§ Exercise description: The response should be an exact repetition of all the entries.

§ Data in this exercise:
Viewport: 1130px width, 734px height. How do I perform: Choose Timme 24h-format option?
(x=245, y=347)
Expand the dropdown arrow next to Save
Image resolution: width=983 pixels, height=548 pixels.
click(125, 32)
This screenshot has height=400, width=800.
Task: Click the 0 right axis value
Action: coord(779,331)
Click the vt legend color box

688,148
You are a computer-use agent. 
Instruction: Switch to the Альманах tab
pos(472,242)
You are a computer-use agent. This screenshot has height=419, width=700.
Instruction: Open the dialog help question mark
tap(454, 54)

§ Result:
Viewport: 1130px width, 734px height. How do I perform: Choose Timme 24h-format option?
(x=245, y=347)
Expand the dropdown arrow next to Save
Image resolution: width=983 pixels, height=548 pixels.
click(125, 32)
This screenshot has height=400, width=800.
Task: Click the 0 right axis value
Action: coord(779,331)
Click the vt legend color box

688,148
You are a computer-use agent. 
Instruction: Switch to the Альманах tab
pos(472,242)
You are a computer-use agent. This screenshot has height=419, width=700.
Instruction: Open the dialog help question mark
tap(454, 54)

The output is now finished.